_Excerpted passage_
⁂
How to Make Flaky Crust Every Time
Mix the Dry Ingredients
Measure the flour, sugar, and salt into the bowl of a food processor and blend well. You don’t have to use a processor to make the dough, but it is a fast and efficient way to cut the butter into the flour, producing perfect-size butter pieces in seconds.
Cut in the Butter
The most important thing to remember when making all-butter pie dough is to keep the butter cold. The drawback to using butter is its low melting point (about 94°F), which means that the heat from your fingers can melt the butter, allowing it to blend with the flour during the mixing and rolling stages rather than remaining separate. If there’s no separation, there are no flakes. So, keep it cold. Cut the butter into pieces and freeze them for 20 minutes before beginning and use a food processor to cut in the butter quickly. Add the frozen butter pieces to the processor and pulse (1 second each) until the mixture looks shaggy and resembles crushed crackers. It is easy to go too far, so check the texture every 3 or 4 pulses. Another reason to use the processor is that its speed means the butter will stay cold as long as possible. You can cut the butter into the flour by hand using your fingers or a pastry blender, but remember to work quickly and set the bowl in the refrigerator if the butter begins to soften.
⁂
_Data extracts_
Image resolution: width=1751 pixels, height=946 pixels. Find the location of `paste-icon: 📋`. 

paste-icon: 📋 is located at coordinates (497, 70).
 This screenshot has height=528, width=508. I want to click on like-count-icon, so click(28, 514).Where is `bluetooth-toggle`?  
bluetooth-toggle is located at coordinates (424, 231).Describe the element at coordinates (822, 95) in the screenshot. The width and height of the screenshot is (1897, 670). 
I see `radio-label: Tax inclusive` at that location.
⁂
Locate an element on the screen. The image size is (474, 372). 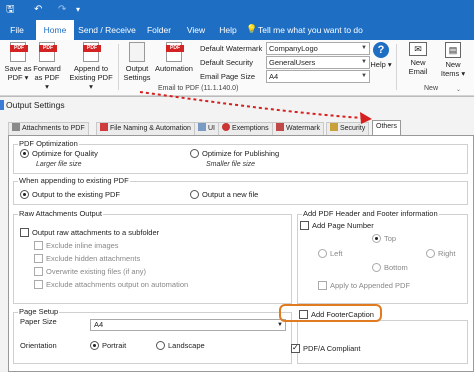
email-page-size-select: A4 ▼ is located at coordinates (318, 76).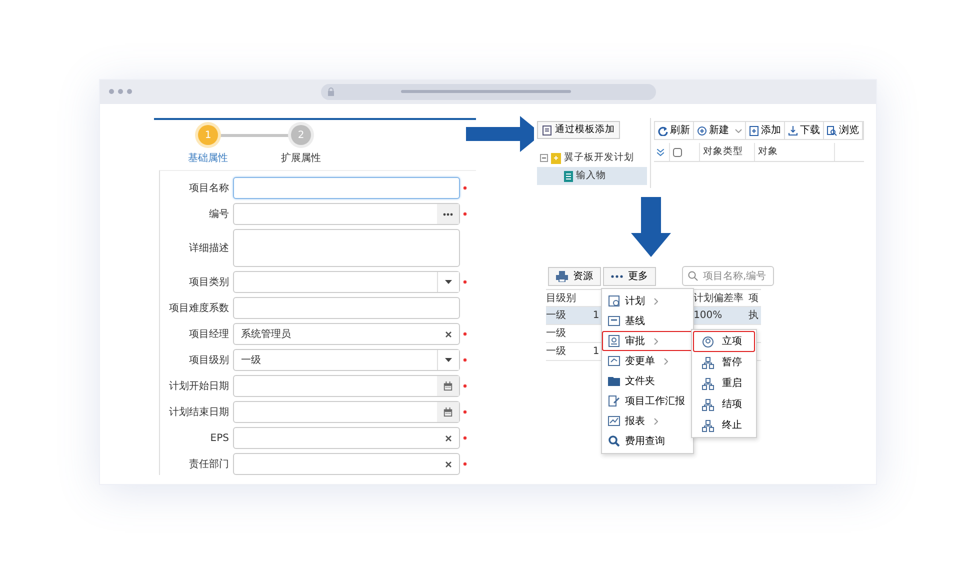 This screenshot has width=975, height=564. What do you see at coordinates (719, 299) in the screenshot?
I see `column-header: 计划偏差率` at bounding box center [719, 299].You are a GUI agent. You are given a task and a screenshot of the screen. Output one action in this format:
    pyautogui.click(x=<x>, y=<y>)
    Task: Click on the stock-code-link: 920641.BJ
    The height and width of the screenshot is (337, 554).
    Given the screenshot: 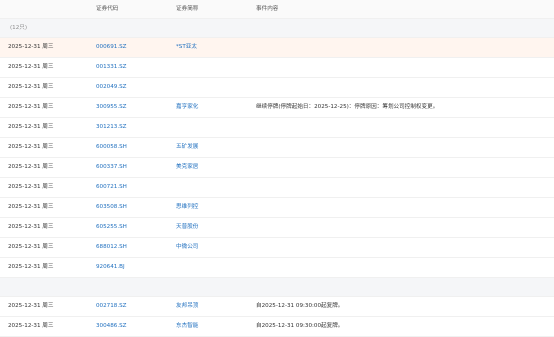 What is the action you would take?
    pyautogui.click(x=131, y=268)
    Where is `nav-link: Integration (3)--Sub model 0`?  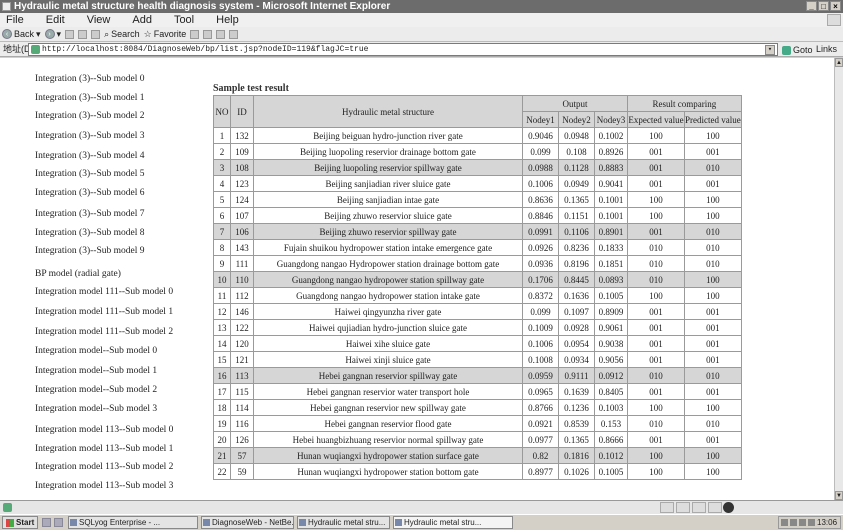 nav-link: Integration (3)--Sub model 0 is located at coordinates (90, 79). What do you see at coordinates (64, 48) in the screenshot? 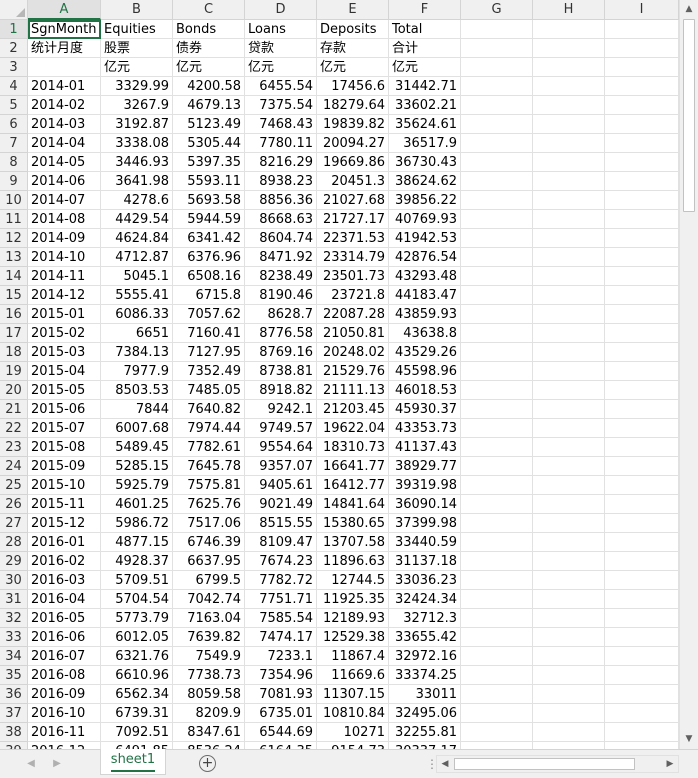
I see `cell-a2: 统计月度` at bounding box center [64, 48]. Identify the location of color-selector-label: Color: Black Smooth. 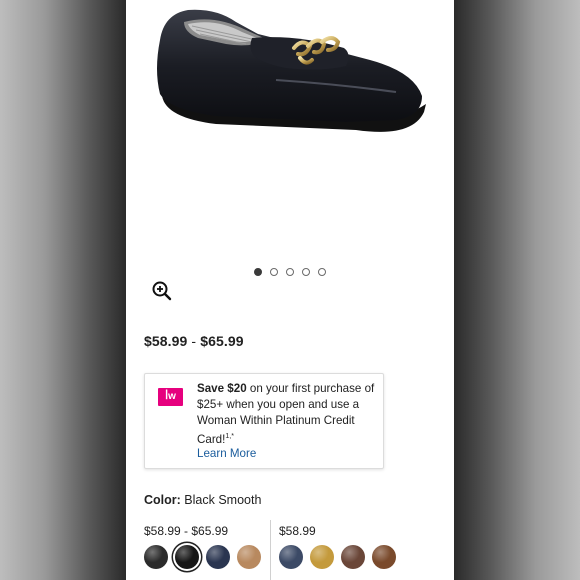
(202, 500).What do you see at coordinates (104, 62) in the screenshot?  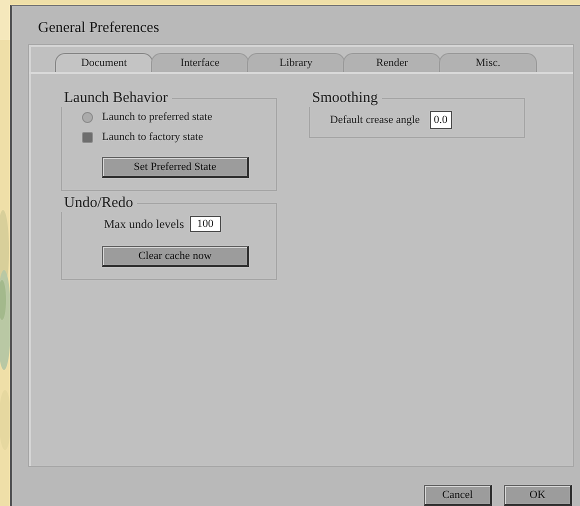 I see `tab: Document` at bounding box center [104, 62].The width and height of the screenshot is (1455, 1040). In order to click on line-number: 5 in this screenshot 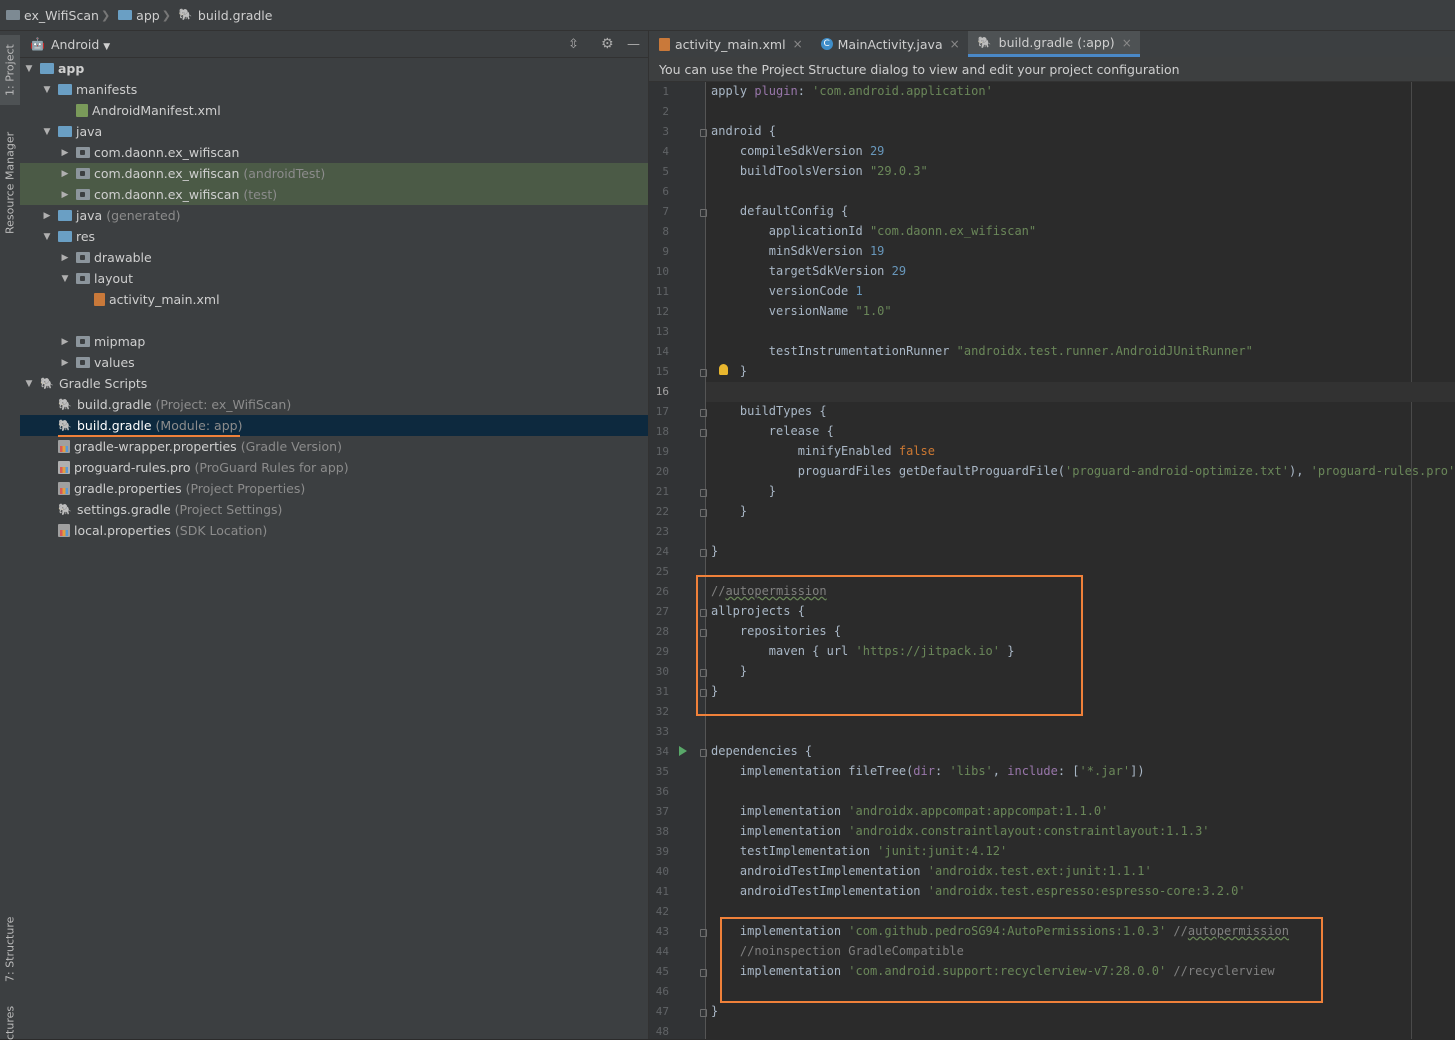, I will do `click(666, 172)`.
⁂
_Tasks to complete_
1/ Rewrite the pie crust guide with everything from "How to Make" down to "pieces in seconds.", putting "kosher salt" in place of "salt".
2/ Pick up the pie crust guide after its final sentence and keep writing.

_Answers to the exercise_
1/
How to Make Flaky Crust Every Time
Mix the Dry Ingredients
Measure the flour, sugar, and kosher salt into the bowl of a food processor and blend well. You don’t have to use a processor to make the dough, but it is a fast and efficient way to cut the butter into the flour, producing perfect-size butter pieces in seconds.

2/
Add the Water
Many recipes say the butter should be cut into pea size pieces before adding the water. I prefer larger pieces. As you pulse in the water, you also continue to cut the butter into smaller and smaller pieces. If you start with larger pieces, you will end with pea sizes once all of the water is added. Remember butter disks when rolling are the key to a flaky crust. Test for moisture content as you add your water (see below). Too little water and the dough will be crumbly and difficult to roll. Too much water and the dough will be sticky and shrink in the oven.
Test the Dough
Grab a handful of shaggy crumbs and squeeze them together in your hand. When you open your fingers, the dough should hold together in a moist, but not sticky, mass. The dough should release easily from your hand. If clumps of dough or patches of flour fall through your fingers, the dough needs more water. If the dough tests too wet and sticky, it is best to begin again. By the time you add enough flour into the dough to achieve the right consistency, the gluten will have strengthened, and the dough will be tough. Your butter pieces will also become too small. You can always add more water, therefore, err on the side of dryness.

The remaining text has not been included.